(Records in a dataset)

%%

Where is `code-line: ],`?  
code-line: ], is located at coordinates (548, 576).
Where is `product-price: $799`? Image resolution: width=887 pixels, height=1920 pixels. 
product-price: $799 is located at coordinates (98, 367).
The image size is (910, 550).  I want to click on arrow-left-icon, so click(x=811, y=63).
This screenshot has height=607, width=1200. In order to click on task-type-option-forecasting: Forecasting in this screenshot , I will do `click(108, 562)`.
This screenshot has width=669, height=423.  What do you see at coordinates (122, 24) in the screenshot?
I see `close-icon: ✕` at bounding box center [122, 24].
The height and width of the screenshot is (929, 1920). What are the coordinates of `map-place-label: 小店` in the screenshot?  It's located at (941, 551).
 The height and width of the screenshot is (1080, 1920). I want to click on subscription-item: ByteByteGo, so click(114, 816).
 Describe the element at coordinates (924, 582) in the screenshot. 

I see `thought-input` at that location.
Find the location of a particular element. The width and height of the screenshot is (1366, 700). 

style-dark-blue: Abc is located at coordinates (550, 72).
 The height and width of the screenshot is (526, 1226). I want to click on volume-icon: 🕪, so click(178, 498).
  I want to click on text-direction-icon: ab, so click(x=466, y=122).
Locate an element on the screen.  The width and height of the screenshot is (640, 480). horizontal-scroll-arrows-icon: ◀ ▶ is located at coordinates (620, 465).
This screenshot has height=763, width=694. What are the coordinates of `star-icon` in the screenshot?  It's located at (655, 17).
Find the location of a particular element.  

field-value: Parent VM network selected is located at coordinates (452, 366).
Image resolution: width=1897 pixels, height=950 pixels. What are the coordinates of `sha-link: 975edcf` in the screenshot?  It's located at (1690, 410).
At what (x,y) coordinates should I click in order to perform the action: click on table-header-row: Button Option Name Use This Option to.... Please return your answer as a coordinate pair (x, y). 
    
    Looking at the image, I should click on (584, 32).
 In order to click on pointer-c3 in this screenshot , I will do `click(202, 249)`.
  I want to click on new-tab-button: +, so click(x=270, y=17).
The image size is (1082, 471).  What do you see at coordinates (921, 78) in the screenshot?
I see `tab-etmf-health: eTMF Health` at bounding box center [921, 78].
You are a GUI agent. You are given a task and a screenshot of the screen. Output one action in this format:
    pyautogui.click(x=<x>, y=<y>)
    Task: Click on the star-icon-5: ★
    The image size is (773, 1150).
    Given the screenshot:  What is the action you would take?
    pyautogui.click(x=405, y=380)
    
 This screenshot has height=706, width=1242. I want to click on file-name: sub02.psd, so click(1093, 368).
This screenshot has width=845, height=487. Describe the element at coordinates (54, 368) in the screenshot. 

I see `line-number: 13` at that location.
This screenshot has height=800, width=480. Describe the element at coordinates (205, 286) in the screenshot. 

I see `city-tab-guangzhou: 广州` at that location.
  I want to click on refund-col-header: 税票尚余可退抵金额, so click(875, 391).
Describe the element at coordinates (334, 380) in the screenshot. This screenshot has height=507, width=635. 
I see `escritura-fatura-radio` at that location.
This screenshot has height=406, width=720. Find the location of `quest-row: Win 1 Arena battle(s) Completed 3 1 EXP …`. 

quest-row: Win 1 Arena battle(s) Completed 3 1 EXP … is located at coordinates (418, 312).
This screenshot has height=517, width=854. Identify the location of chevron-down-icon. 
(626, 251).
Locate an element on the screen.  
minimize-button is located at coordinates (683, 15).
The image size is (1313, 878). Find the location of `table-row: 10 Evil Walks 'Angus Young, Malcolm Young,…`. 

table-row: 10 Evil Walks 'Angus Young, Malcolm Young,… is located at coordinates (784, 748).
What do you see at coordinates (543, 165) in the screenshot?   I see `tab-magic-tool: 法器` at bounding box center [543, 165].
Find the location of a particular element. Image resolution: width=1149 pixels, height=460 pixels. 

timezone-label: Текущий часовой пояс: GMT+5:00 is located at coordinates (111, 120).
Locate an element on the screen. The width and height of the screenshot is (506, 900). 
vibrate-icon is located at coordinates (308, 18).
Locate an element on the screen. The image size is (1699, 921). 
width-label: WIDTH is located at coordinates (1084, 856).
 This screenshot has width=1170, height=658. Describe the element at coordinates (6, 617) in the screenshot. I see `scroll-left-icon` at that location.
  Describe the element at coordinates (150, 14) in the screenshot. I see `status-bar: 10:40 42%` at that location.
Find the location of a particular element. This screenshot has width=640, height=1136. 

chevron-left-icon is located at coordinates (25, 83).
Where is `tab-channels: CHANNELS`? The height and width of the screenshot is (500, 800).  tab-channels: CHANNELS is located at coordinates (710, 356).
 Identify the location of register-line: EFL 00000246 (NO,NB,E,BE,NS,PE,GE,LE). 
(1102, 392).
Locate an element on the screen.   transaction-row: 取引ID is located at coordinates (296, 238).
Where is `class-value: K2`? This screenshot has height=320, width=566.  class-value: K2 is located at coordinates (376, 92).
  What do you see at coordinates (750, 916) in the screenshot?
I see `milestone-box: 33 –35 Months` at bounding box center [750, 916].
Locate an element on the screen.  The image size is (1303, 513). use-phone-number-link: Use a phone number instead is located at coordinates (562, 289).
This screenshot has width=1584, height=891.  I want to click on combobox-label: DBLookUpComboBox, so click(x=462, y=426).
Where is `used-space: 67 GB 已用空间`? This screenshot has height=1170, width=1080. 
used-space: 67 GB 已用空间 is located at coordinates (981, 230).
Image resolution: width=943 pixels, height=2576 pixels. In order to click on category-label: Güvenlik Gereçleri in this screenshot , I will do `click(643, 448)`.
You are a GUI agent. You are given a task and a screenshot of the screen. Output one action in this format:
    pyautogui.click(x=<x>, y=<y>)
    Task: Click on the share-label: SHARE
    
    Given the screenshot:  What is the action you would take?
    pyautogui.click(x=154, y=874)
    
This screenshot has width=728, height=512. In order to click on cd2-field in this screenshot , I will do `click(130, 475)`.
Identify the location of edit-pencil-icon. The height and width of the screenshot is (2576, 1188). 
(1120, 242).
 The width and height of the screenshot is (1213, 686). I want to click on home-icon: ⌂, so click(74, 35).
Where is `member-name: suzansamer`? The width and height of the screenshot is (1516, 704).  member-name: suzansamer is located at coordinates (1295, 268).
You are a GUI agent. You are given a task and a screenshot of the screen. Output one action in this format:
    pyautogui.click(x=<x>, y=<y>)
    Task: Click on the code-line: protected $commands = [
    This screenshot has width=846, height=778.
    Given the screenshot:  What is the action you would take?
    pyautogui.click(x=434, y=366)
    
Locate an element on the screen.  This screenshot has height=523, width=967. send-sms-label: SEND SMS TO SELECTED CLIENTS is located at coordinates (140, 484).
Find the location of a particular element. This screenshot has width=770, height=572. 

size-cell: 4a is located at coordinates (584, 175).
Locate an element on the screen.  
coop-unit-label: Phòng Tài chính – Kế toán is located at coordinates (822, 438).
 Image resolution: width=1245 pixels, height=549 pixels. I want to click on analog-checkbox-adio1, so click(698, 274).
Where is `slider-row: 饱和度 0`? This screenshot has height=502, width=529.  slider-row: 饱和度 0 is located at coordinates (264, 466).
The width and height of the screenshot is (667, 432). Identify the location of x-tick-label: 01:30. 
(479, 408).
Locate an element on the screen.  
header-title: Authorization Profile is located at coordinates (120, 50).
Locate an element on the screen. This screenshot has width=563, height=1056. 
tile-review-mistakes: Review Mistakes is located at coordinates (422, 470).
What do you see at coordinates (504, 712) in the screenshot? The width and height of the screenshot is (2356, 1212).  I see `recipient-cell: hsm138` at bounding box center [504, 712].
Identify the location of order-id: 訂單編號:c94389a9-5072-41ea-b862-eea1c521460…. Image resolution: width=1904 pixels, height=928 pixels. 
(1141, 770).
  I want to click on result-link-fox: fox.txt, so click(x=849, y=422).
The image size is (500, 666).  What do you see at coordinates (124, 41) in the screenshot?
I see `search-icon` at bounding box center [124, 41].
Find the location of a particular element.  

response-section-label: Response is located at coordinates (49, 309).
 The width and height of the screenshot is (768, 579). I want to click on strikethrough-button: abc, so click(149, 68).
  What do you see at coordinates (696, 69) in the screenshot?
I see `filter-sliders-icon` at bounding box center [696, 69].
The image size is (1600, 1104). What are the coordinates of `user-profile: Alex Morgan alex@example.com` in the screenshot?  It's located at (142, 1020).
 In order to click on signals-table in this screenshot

%%

Render the listing above, from the line holding "Identify the location of edit-pencil-icon." through the line holding "tile-review-mistakes: Review Mistakes", inclusive, as a JSON list of strings with one string per line and blank lines left out.

→ Written response:
[
  "Identify the location of edit-pencil-icon. The height and width of the screenshot is (2576, 1188). ",
  "(1120, 242).",
  " The width and height of the screenshot is (1213, 686). I want to click on home-icon: ⌂, so click(74, 35).",
  "Where is `member-name: suzansamer`? The width and height of the screenshot is (1516, 704).  member-name: suzansamer is located at coordinates (1295, 268).",
  "You are a GUI agent. You are given a task and a screenshot of the screen. Output one action in this format:",
  "    pyautogui.click(x=<x>, y=<y>)",
  "    Task: Click on the code-line: protected $commands = [",
  "    This screenshot has width=846, height=778.",
  "    Given the screenshot:  What is the action you would take?",
  "    pyautogui.click(x=434, y=366)",
  "Locate an element on the screen.  This screenshot has height=523, width=967. send-sms-label: SEND SMS TO SELECTED CLIENTS is located at coordinates (140, 484).",
  "Find the location of a particular element. This screenshot has width=770, height=572. ",
  "size-cell: 4a is located at coordinates (584, 175).",
  "Locate an element on the screen.  ",
  "coop-unit-label: Phòng Tài chính – Kế toán is located at coordinates (822, 438).",
  " Image resolution: width=1245 pixels, height=549 pixels. I want to click on analog-checkbox-adio1, so click(698, 274).",
  "Where is `slider-row: 饱和度 0`? This screenshot has height=502, width=529.  slider-row: 饱和度 0 is located at coordinates (264, 466).",
  "The width and height of the screenshot is (667, 432). Identify the location of x-tick-label: 01:30. ",
  "(479, 408).",
  "Locate an element on the screen.  ",
  "header-title: Authorization Profile is located at coordinates (120, 50).",
  "Locate an element on the screen. This screenshot has width=563, height=1056. ",
  "tile-review-mistakes: Review Mistakes is located at coordinates (422, 470)."
]